Clinical Flair: A Pre-Trained Language Model for Spanish Clinical Natural Language Processing
Matías Rojas | Jocelyn Dunstan | Fabián Villena
Proceedings of the 4th Clinical Natural Language Processing Workshop

Word embeddings have been widely used in Natural Language Processing (NLP) tasks. Although these representations can capture the semantic information of words, they cannot learn the sequence-level semantics. This problem can be handled using contextual word embeddings derived from pre-trained language models, which have contributed to significant improvements in several NLP tasks. Further improvements are achieved when pre-training these models on domain-specific corpora. In this paper, we introduce Clinical Flair, a domain-specific language model trained on Spanish clinical narratives. To validate the quality of the contextual representations retrieved from our model, we tested them on four named entity recognition datasets belonging to the clinical and biomedical domains. Our experiments confirm that incorporating domain-specific embeddings into classical sequence labeling architectures improves model performance dramatically compared to general-domain embeddings, demonstrating the importance of having these resources available.

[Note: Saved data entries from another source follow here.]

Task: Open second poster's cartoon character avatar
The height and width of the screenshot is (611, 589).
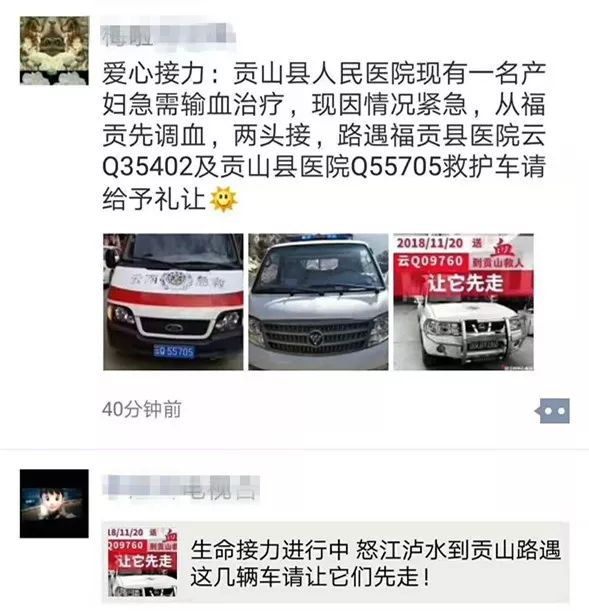Action: 54,504
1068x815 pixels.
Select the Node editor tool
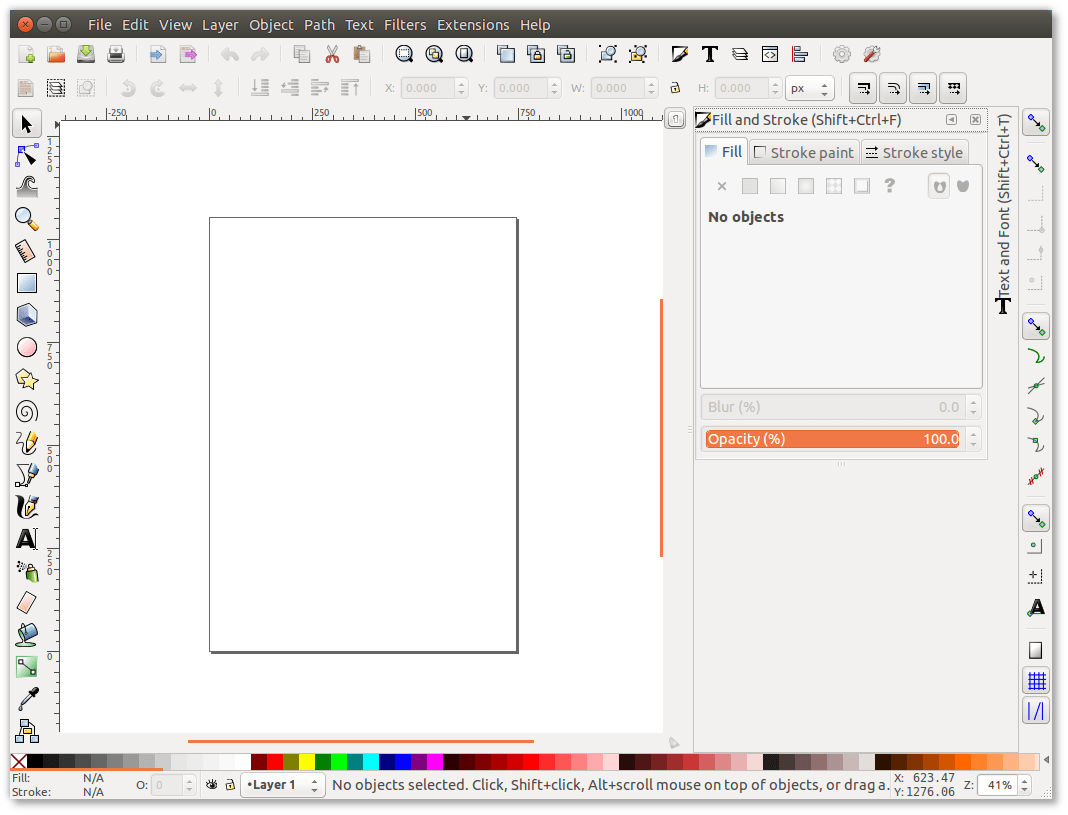pos(26,155)
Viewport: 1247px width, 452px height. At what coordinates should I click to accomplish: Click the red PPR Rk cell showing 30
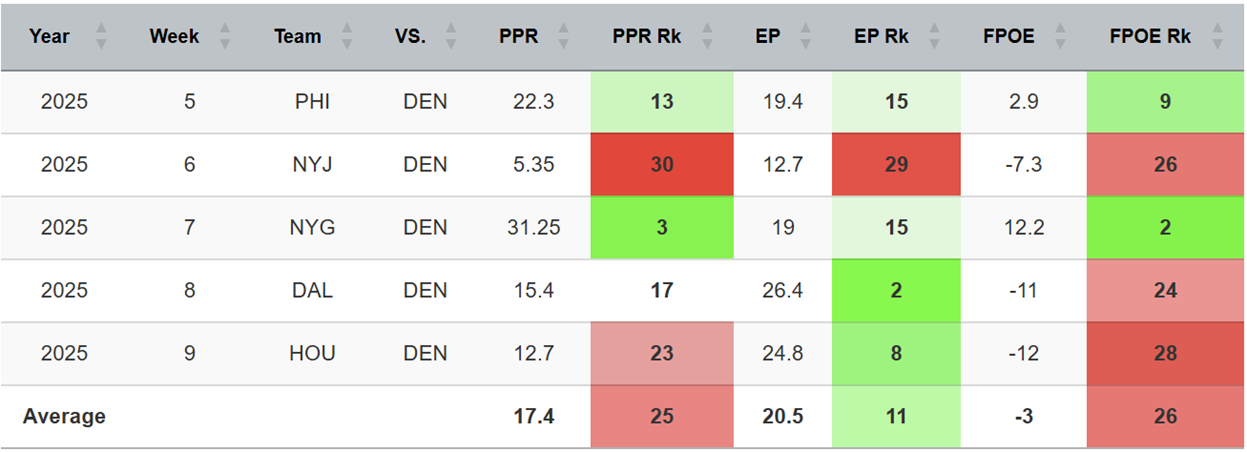[x=662, y=164]
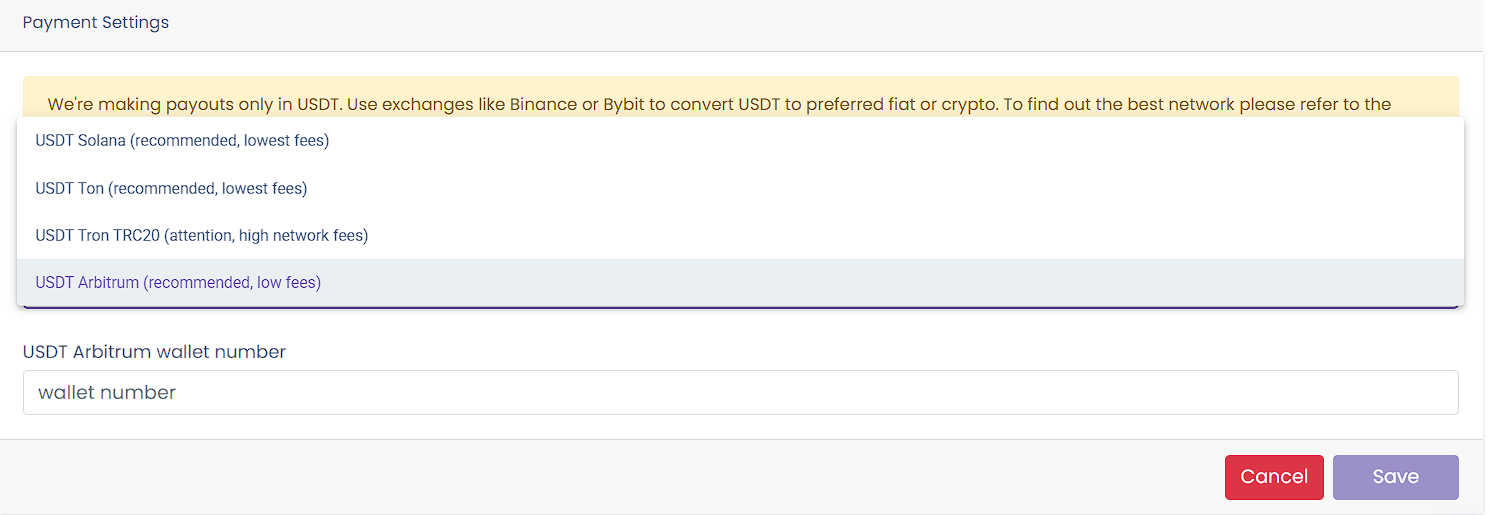Click the USDT Arbitrum wallet number label
The height and width of the screenshot is (515, 1490).
click(x=154, y=352)
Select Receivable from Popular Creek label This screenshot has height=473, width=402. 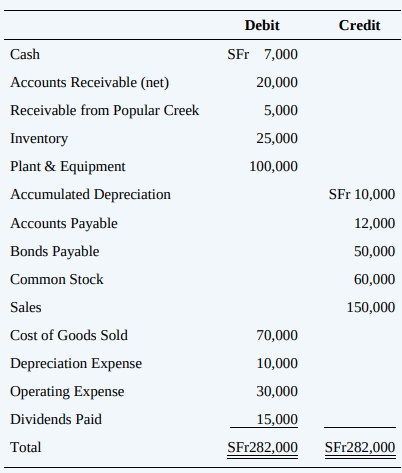click(x=105, y=111)
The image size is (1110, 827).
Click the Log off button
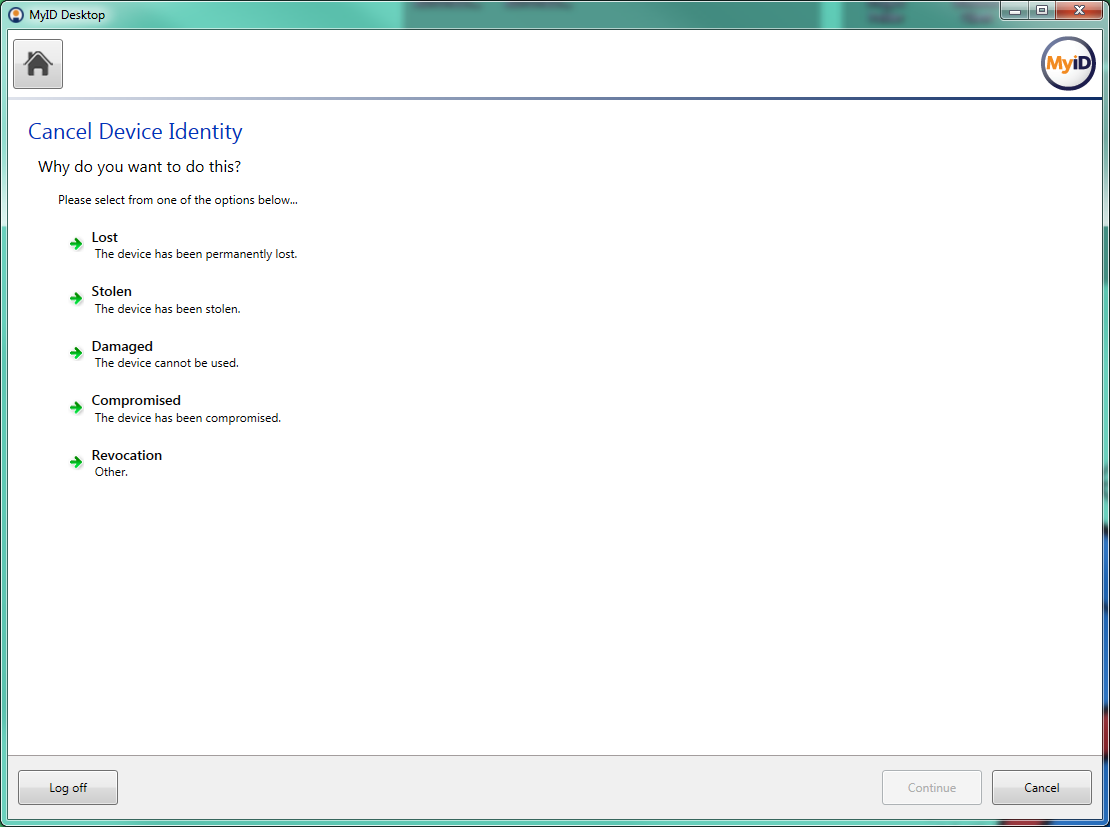(68, 788)
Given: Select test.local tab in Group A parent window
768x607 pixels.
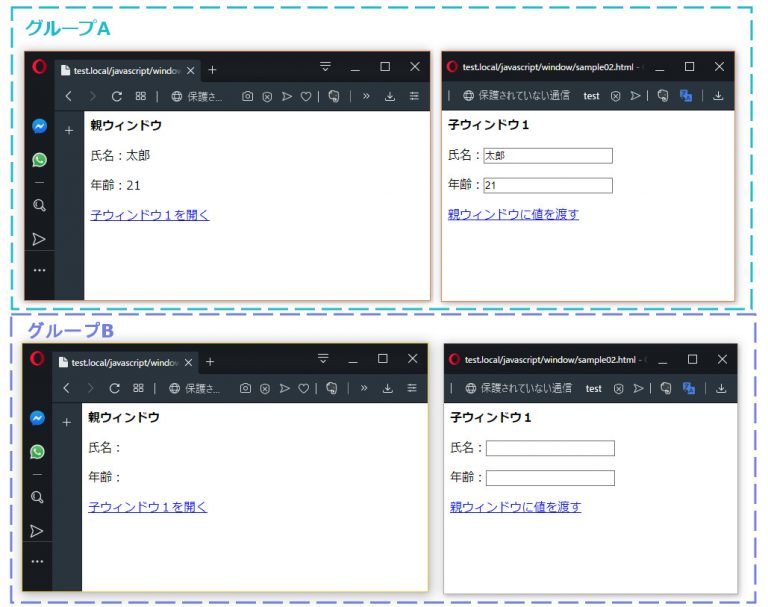Looking at the screenshot, I should [x=127, y=71].
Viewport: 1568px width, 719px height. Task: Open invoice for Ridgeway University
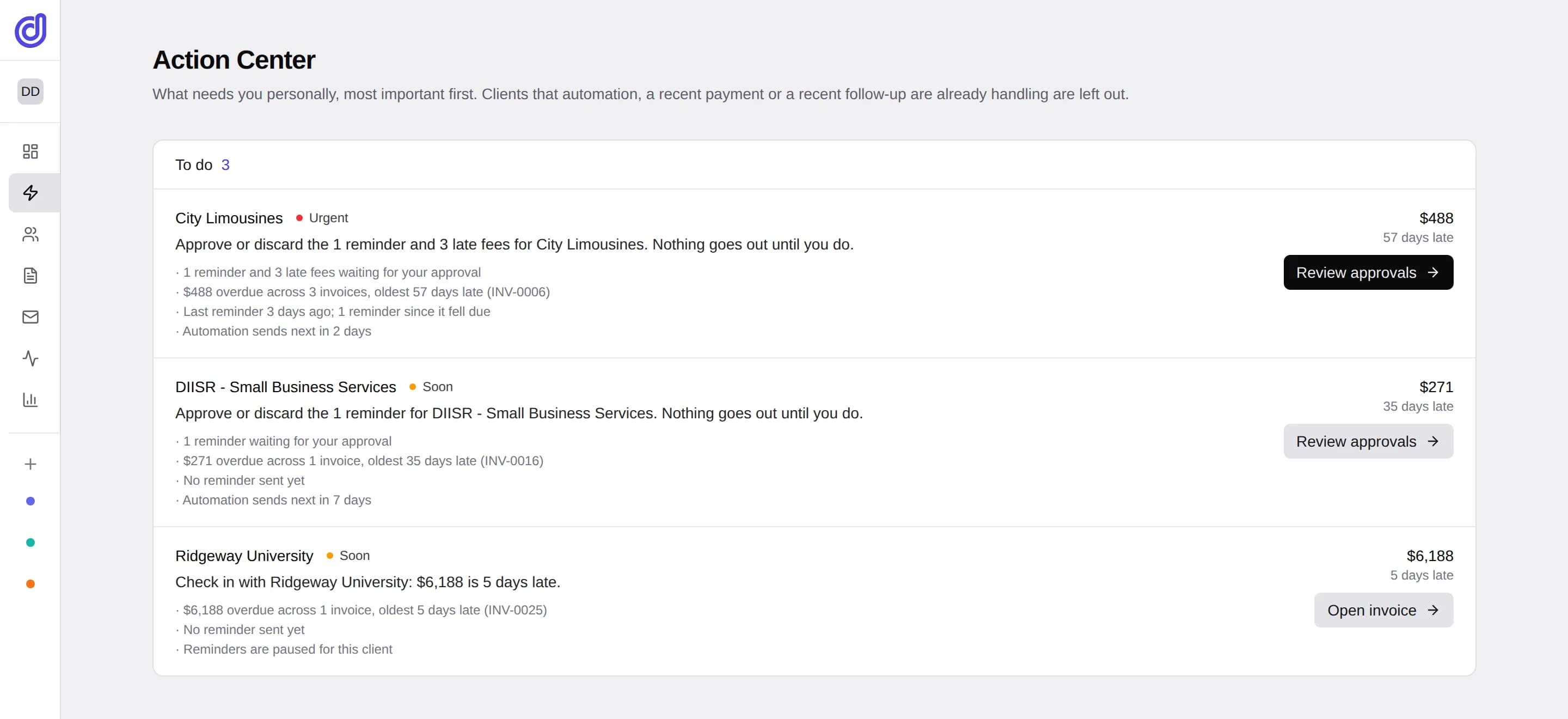[x=1383, y=610]
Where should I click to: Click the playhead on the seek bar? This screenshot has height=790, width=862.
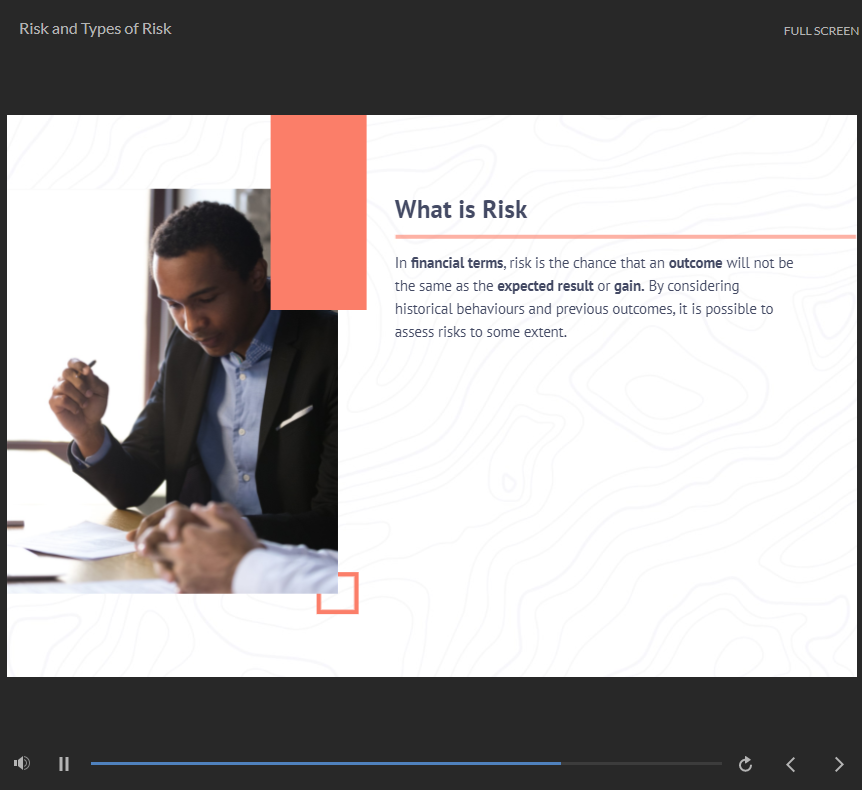tap(560, 763)
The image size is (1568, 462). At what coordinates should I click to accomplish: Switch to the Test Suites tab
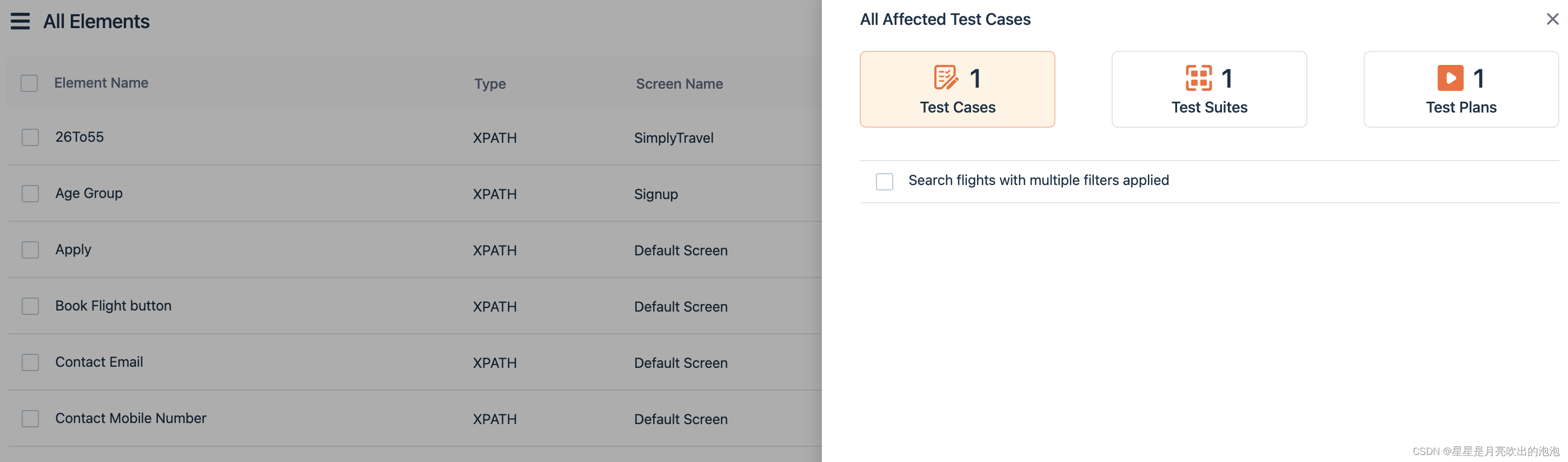(x=1209, y=89)
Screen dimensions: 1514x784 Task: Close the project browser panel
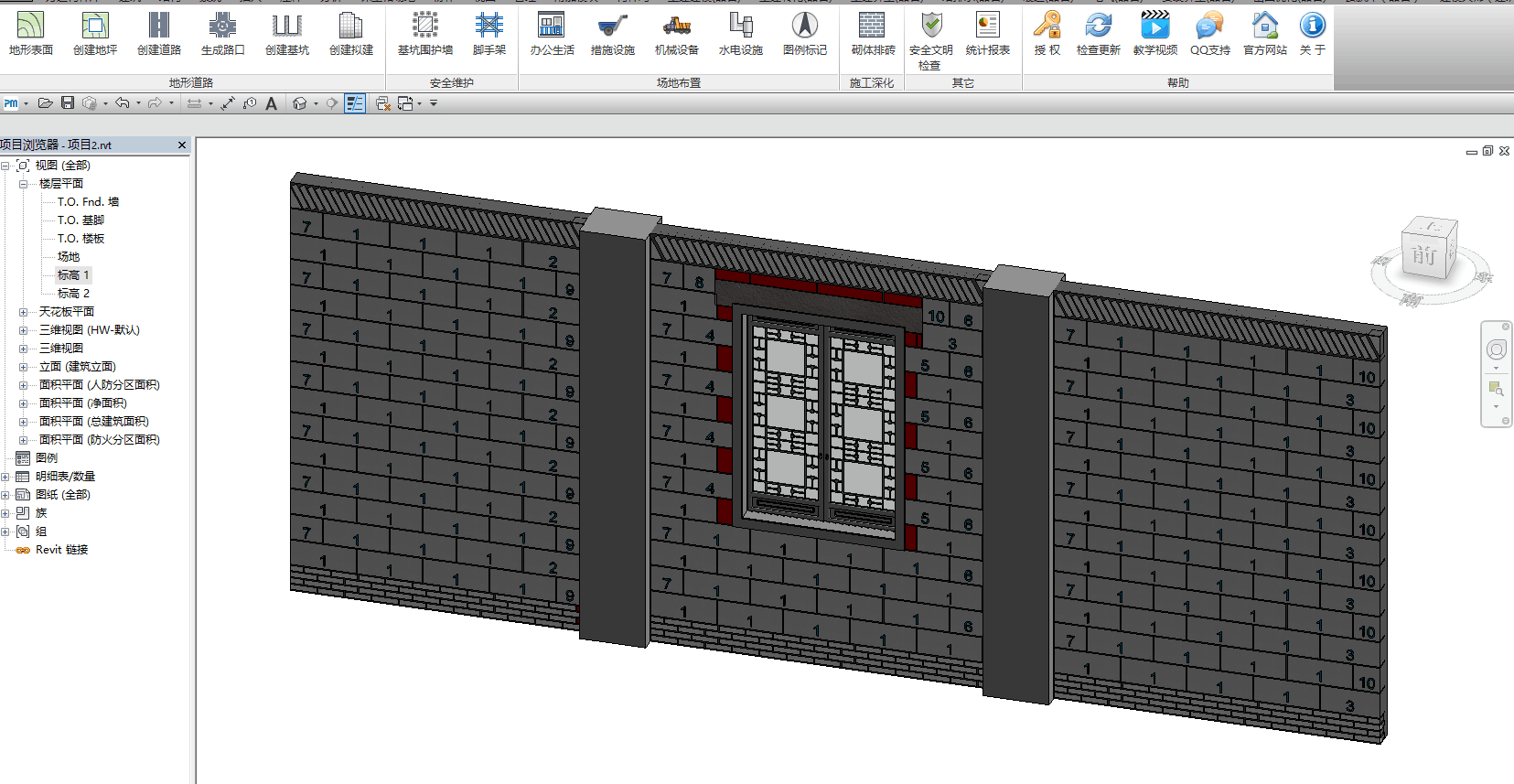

The Chilean Waiting List Corpus: a new resource for clinical Named Entity Recognition in Spanish
Pablo Báez | Fabián Villena | Matías Rojas | Manuel Durán | Jocelyn Dunstan
Proceedings of the 3rd Clinical Natural Language Processing Workshop

In this work we describe the Waiting List Corpus consisting of de-identified referrals for several specialty consultations from the waiting list in Chilean public hospitals. A subset of 900 referrals was manually annotated with 9,029 entities, 385 attributes, and 284 pairs of relations with clinical relevance. A trained medical doctor annotated these referrals, and then together with other three researchers, consolidated each of the annotations. The annotated corpus has nested entities, with 32.2% of entities embedded in other entities. We use this annotated corpus to obtain preliminary results for Named Entity Recognition (NER). The best results were achieved by using a biLSTM-CRF architecture using word embeddings trained over Spanish Wikipedia together with clinical embeddings computed by the group. NER models applied to this corpus can leverage statistics of diseases and pending procedures within this waiting list. This work constitutes the first annotated corpus using clinical narratives from Chile, and one of the few for the Spanish language. The annotated corpus, the clinical word embeddings, and the annotation guidelines are freely released to the research community.